◆ EXERCISE DETAILS
Say how many lines in the records contain the string "agent", giving the number by itself.
===== SUPPLIED RECORDS
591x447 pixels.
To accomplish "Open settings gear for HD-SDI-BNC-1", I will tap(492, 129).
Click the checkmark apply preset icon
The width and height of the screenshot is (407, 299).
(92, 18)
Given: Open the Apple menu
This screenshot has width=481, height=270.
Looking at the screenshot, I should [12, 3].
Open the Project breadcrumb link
==========
===== SUPPLIED RECORDS
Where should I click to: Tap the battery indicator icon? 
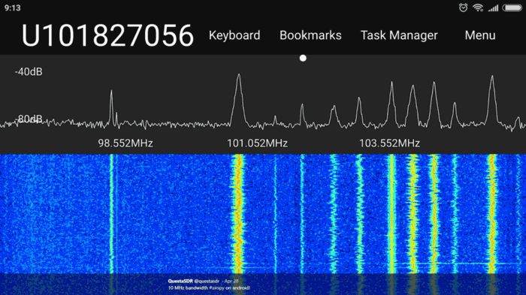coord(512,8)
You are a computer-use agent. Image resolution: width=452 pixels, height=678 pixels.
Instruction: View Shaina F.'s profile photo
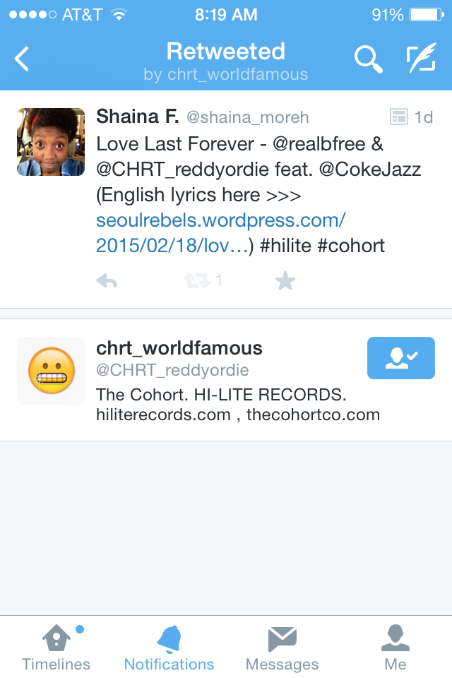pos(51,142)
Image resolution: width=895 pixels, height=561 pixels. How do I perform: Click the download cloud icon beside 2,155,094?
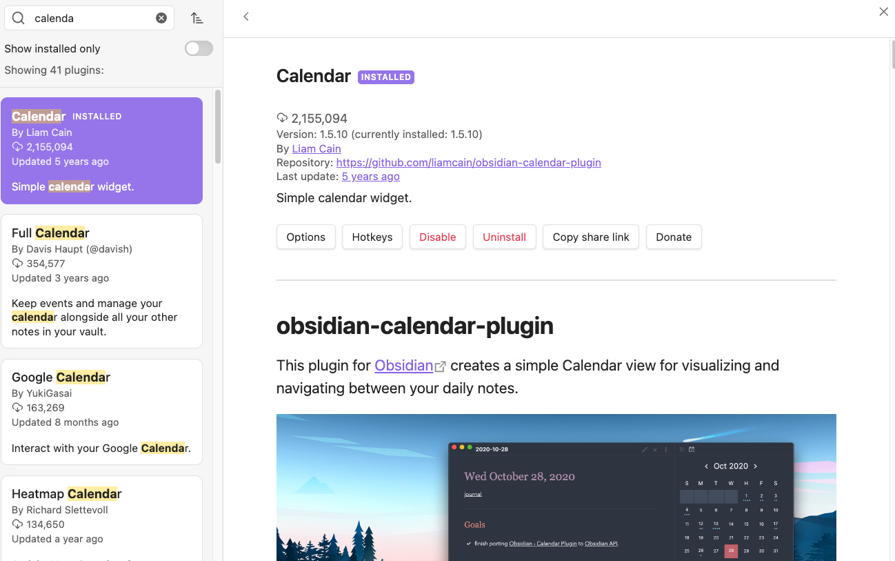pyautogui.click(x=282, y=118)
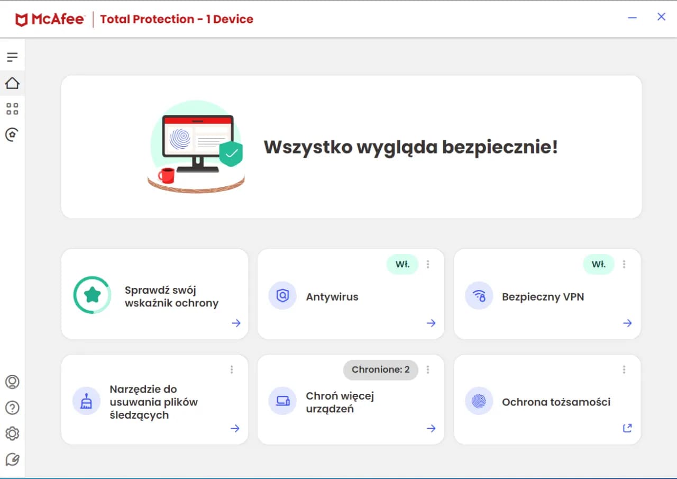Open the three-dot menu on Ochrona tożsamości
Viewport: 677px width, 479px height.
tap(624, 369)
==========
===== SUPPLIED RECORDS
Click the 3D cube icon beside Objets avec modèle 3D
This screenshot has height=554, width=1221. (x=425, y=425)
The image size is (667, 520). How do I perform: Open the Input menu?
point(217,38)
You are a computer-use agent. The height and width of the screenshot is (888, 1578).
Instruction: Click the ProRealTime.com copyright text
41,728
==========
◆ RESULT
2